Setting Up Hadoop M1 Mac
06 Jan 2024
I’d expect it to be no different than instructions, but I’ll log any differences here: https://apache.github.io/hadoop/hadoop-project-dist/hadoop-common/SingleCluster.htm
Pseudo-Distributed Operation
brew install hadoop
export JAVA_HOME=$(/usr/libexec/java_home)
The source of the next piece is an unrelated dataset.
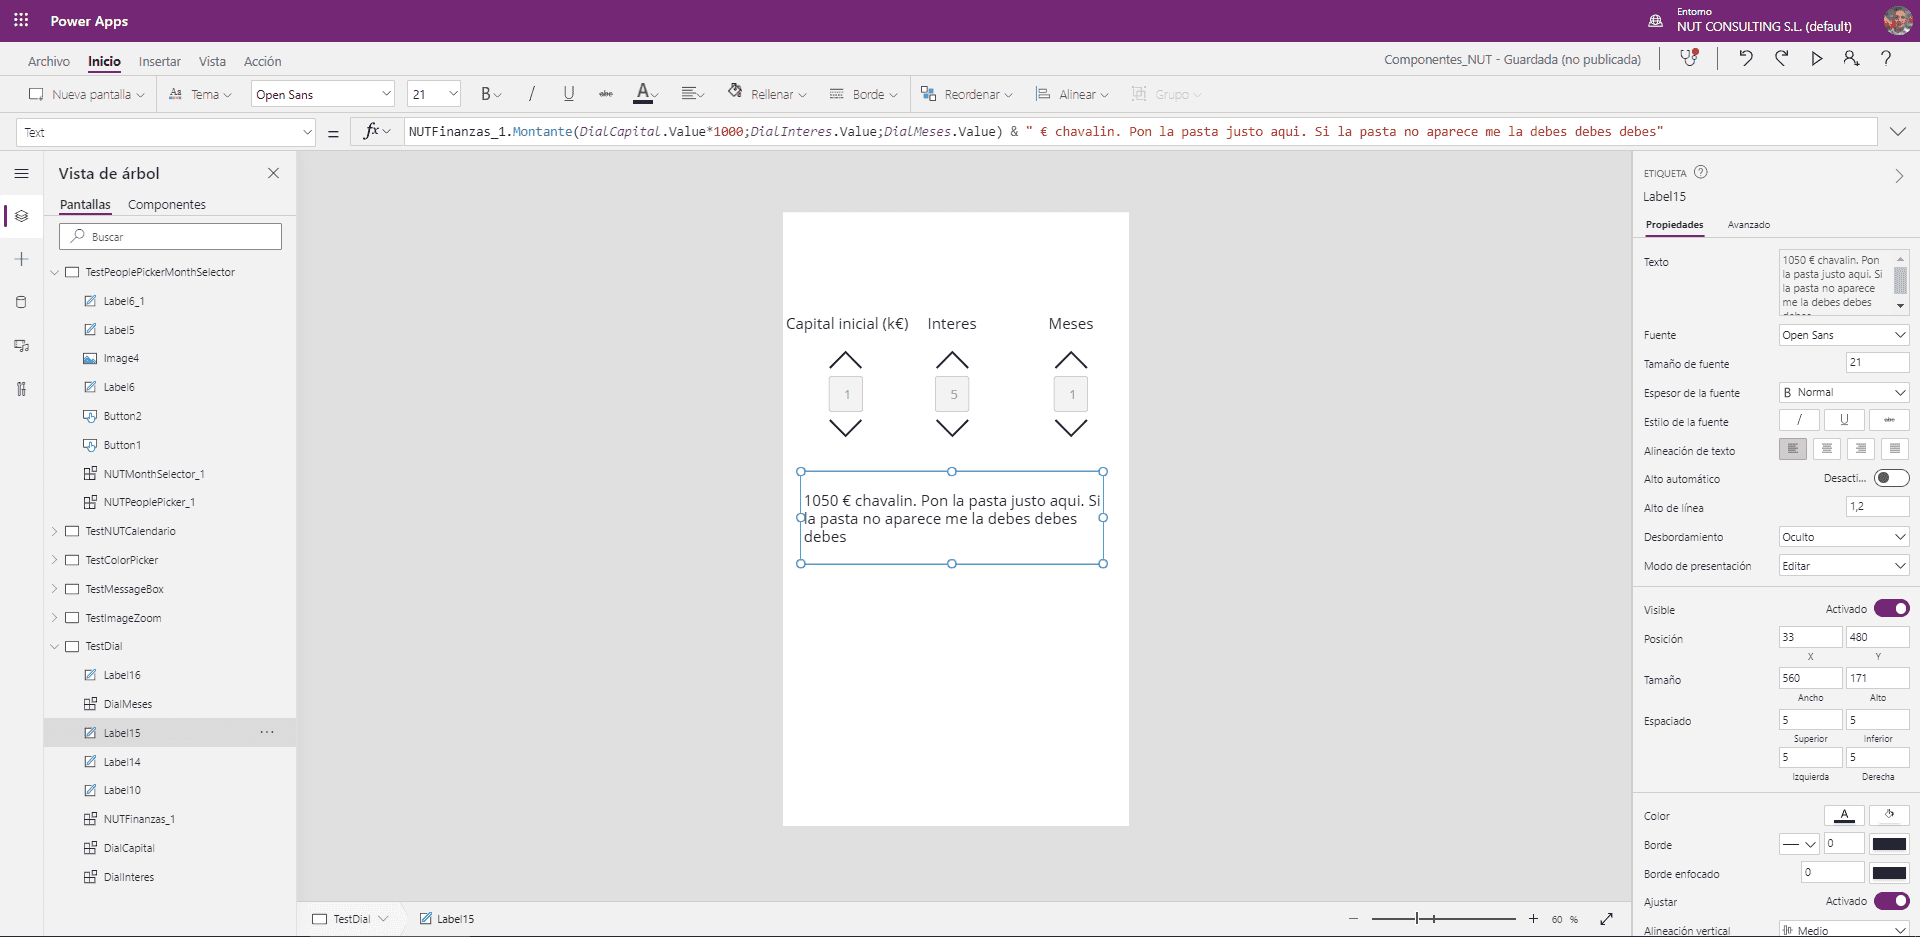Screen dimensions: 1920x937
Task: Click the Insert plus icon in sidebar
Action: click(21, 259)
// or you can add it to hadoop-env.sh
cd /opt/homebrew/Cellar/hadoop/3.3.6/libexec/etc/hadoop
// update core-site.xml with
<property>
<name>fs.defaultFS</name>
<value>hdfs://localhost:9000</value>
</property>
// update hdfs-site.xml with
<property>
<name>dfs.replication</name>
<value>1</value>
</property>
// update mapred-site.xml with
<property>
<name>mapreduce.framework.name</name>
<value>yarn</value>
</property>
<property>
<name>mapreduce.application.classpath</name>
<value>$HADOOP_MAPRED_HOME/share/hadoop/mapreduce/*:$HADOOP_MAPRED_HOME/share/hadoop/mapreduce/lib/*</value>
</property>
// update yarn-site.xml with
<property>
<name>yarn.nodemanager.aux-services</name>
<value>mapreduce_shuffle</value>
</property>
<property>
<name>yarn.nodemanager.env-whitelist</name>
<value>JAVA_HOME,HADOOP_COMMON_HOME,HADOOP_HDFS_HOME,HADOOP_CONF_DIR,CLASSPATH_PREPEND_DISTCACHE,HADOOP_YARN_HOME,HADOOP_HOME,PATH,LANG,TZ,HADOOP_MAPRED_HOME</value>
</property>
// Enable System settings -> Sharing -> Remote Login
// And test it out
ssh localhost
// Enable passwordless login
ssh-keygen -t rsa -P '' -f ~/.ssh/id_rsa
cat ~/.ssh/id_rsa.pub > ~/.ssh/authorized_keys
// format hdfs
hadoop namenode -format
// Run everything
./../../sbin/start-all.sh
or
start-dfs.sh
start-yarn.sh
mr-jobhistory-daemon.sh start historyserver
// check stuff is running
jps
and
http://localhost:9870/
// try stuff!
// and if you want to stop everything
./../../sbin/stop-all.sh
Issues
https://cwiki.apache.org/confluence/display/HADOOP/Hadoop+Java+Versions Hadoop has limited Java support. I’m going to use Java 8.
brew install --cask homebrew/cask-versions/adoptopenjdk8